[Records in a dataset]
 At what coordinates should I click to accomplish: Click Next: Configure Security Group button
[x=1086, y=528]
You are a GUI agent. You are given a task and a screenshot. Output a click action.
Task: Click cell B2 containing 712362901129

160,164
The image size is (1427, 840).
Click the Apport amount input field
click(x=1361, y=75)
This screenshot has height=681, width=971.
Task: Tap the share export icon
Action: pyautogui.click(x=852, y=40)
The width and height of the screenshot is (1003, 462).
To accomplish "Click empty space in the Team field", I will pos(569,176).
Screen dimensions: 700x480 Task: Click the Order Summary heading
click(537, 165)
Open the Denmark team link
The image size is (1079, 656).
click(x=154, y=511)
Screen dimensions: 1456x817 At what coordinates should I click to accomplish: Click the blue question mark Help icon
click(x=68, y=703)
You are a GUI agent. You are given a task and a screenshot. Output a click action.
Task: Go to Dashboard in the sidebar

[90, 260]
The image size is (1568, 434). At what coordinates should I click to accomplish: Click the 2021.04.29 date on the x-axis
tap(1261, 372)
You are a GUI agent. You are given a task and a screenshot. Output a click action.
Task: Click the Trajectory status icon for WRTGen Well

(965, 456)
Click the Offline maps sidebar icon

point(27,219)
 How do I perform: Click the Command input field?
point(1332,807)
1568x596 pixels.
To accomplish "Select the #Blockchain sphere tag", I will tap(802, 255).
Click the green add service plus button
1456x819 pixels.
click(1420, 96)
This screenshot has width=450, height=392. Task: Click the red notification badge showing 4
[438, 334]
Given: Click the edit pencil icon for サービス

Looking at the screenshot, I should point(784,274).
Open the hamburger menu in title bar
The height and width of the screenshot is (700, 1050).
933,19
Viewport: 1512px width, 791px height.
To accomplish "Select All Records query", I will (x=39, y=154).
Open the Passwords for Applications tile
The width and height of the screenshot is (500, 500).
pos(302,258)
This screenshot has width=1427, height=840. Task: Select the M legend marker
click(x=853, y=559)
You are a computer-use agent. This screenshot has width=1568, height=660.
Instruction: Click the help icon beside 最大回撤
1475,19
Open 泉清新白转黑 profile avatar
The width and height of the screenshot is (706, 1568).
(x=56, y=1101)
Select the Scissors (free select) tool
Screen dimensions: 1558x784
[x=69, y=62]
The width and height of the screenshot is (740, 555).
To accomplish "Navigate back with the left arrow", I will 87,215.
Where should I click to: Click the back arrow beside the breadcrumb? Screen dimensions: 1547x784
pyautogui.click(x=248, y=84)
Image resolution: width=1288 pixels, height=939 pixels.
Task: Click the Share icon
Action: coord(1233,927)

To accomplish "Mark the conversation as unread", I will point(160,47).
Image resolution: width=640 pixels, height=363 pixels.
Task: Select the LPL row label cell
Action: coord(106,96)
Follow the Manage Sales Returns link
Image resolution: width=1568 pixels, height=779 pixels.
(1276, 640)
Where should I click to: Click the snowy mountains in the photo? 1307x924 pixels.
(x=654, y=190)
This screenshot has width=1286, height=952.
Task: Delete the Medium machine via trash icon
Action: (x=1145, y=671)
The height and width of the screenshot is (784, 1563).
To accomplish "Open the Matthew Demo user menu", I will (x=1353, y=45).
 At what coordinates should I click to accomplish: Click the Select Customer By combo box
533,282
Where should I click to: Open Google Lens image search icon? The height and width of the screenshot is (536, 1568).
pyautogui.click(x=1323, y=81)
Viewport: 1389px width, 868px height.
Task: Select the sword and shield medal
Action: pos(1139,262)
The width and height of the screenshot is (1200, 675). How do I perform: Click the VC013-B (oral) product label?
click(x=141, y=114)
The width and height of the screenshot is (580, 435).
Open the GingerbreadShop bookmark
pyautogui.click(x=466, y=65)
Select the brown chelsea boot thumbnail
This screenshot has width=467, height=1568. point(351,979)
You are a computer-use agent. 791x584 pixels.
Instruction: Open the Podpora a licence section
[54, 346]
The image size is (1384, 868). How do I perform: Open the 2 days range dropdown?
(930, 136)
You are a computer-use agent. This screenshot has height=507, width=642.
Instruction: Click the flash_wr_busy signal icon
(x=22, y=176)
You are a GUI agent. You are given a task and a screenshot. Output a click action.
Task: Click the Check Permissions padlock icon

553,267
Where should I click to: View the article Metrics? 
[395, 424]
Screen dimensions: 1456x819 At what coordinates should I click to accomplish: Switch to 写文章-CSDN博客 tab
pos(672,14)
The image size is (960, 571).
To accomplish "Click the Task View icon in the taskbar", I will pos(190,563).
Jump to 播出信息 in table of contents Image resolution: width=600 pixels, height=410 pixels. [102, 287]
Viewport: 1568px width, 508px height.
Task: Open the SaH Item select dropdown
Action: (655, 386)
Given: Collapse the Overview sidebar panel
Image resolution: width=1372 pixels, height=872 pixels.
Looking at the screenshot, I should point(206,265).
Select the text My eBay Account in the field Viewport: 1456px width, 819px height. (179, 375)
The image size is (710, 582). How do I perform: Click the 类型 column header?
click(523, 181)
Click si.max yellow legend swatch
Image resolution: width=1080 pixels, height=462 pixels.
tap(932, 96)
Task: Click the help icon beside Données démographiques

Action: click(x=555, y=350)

:: GIVEN EXERCISE ::
Convert the material above into a JSON list of strings, one string per line, and leave out blank lines.

:: EXPECTED ANSWER ::
[
  " At what coordinates should I click to accomplish: Click Next: Configure Security Group button",
  "[x=1086, y=528]",
  "You are a GUI agent. You are given a task and a screenshot. Output a click action.",
  "Task: Click cell B2 containing 712362901129",
  "160,164",
  "The image size is (1427, 840).",
  "Click the Apport amount input field",
  "click(x=1361, y=75)",
  "This screenshot has height=681, width=971.",
  "Task: Tap the share export icon",
  "Action: pyautogui.click(x=852, y=40)",
  "The width and height of the screenshot is (1003, 462).",
  "To accomplish \"Click empty space in the Team field\", I will pos(569,176).",
  "Screen dimensions: 700x480 Task: Click the Order Summary heading",
  "click(537, 165)",
  "Open the Denmark team link",
  "The image size is (1079, 656).",
  "click(x=154, y=511)",
  "Screen dimensions: 1456x817 At what coordinates should I click to accomplish: Click the blue question mark Help icon",
  "click(x=68, y=703)",
  "You are a GUI agent. You are given a task and a screenshot. Output a click action.",
  "Task: Go to Dashboard in the sidebar",
  "[90, 260]",
  "The image size is (1568, 434). At what coordinates should I click to accomplish: Click the 2021.04.29 date on the x-axis",
  "tap(1261, 372)",
  "You are a GUI agent. You are given a task and a screenshot. Output a click action.",
  "Task: Click the Trajectory status icon for WRTGen Well",
  "(965, 456)",
  "Click the Offline maps sidebar icon",
  "point(27,219)",
  " How do I perform: Click the Command input field?",
  "point(1332,807)",
  "1568x596 pixels.",
  "To accomplish \"Select the #Blockchain sphere tag\", I will tap(802, 255).",
  "Click the green add service plus button",
  "1456x819 pixels.",
  "click(1420, 96)",
  "This screenshot has width=450, height=392. Task: Click the red notification badge showing 4",
  "[438, 334]",
  "Given: Click the edit pencil icon for サービス",
  "Looking at the screenshot, I should point(784,274).",
  "Open the hamburger menu in title bar",
  "The height and width of the screenshot is (700, 1050).",
  "933,19",
  "Viewport: 1512px width, 791px height.",
  "To accomplish \"Select All Records query\", I will (x=39, y=154).",
  "Open the Passwords for Applications tile",
  "The width and height of the screenshot is (500, 500).",
  "pos(302,258)",
  "This screenshot has width=1427, height=840. Task: Select the M legend marker",
  "click(x=853, y=559)",
  "You are a computer-use agent. This screenshot has width=1568, height=660.",
  "Instruction: Click the help icon beside 最大回撤",
  "1475,19",
  "Open 泉清新白转黑 profile avatar",
  "The width and height of the screenshot is (706, 1568).",
  "(x=56, y=1101)",
  "Select the Scissors (free select) tool",
  "Screen dimensions: 1558x784",
  "[x=69, y=62]",
  "The width and height of the screenshot is (740, 555).",
  "To accomplish \"Navigate back with the left arrow\", I will 87,215.",
  "Where should I click to: Click the back arrow beside the breadcrumb? Screen dimensions: 1547x784",
  "pyautogui.click(x=248, y=84)",
  "Image resolution: width=1288 pixels, height=939 pixels.",
  "Task: Click the Share icon",
  "Action: coord(1233,927)",
  "To accomplish \"Mark the conversation as unread\", I will point(160,47).",
  "Image resolution: width=640 pixels, height=363 pixels.",
  "Task: Select the LPL row label cell",
  "Action: coord(106,96)",
  "Follow the Manage Sales Returns link",
  "Image resolution: width=1568 pixels, height=779 pixels.",
  "(1276, 640)",
  "Where should I click to: Click the snowy mountains in the photo? 1307x924 pixels.",
  "(x=654, y=190)",
  "This screenshot has width=1286, height=952.",
  "Task: Delete the Medium machine via trash icon",
  "Action: (x=1145, y=671)",
  "The height and width of the screenshot is (784, 1563).",
  "To accomplish \"Open the Matthew Demo user menu\", I will (x=1353, y=45).",
  " At what coordinates should I click to accomplish: Click the Select Customer By combo box",
  "533,282",
  "Where should I click to: Open Google Lens image search icon? The height and width of the screenshot is (536, 1568).",
  "pyautogui.click(x=1323, y=81)",
  "Viewport: 1389px width, 868px height.",
  "Task: Select the sword and shield medal",
  "Action: pos(1139,262)",
  "The width and height of the screenshot is (1200, 675). How do I perform: Click the VC013-B (oral) product label?",
  "click(x=141, y=114)",
  "The width and height of the screenshot is (580, 435).",
  "Open the GingerbreadShop bookmark",
  "pyautogui.click(x=466, y=65)",
  "Select the brown chelsea boot thumbnail",
  "This screenshot has width=467, height=1568. point(351,979)",
  "You are a computer-use agent. 791x584 pixels.",
  "Instruction: Open the Podpora a licence section",
  "[54, 346]",
  "The image size is (1384, 868). How do I perform: Open the 2 days range dropdown?",
  "(930, 136)",
  "You are a computer-use agent. This screenshot has height=507, width=642.",
  "Instruction: Click the flash_wr_busy signal icon",
  "(x=22, y=176)",
  "You are a GUI agent. You are given a task and a screenshot. Output a click action.",
  "Task: Click the Check Permissions padlock icon",
  "553,267",
  "Where should I click to: View the article Metrics? ",
  "[395, 424]",
  "Screen dimensions: 1456x819 At what coordinates should I click to accomplish: Switch to 写文章-CSDN博客 tab",
  "pos(672,14)",
  "The image size is (960, 571).",
  "To accomplish \"Click the Task View icon in the taskbar\", I will pos(190,563).",
  "Jump to 播出信息 in table of contents Image resolution: width=600 pixels, height=410 pixels. [102, 287]",
  "Viewport: 1568px width, 508px height.",
  "Task: Open the SaH Item select dropdown",
  "Action: (655, 386)",
  "Given: Collapse the Overview sidebar panel",
  "Image resolution: width=1372 pixels, height=872 pixels.",
  "Looking at the screenshot, I should point(206,265).",
  "Select the text My eBay Account in the field Viewport: 1456px width, 819px height. (179, 375)",
  "The image size is (710, 582). How do I perform: Click the 类型 column header?",
  "click(523, 181)",
  "Click si.max yellow legend swatch",
  "Image resolution: width=1080 pixels, height=462 pixels.",
  "tap(932, 96)",
  "Task: Click the help icon beside Données démographiques",
  "Action: click(x=555, y=350)"
]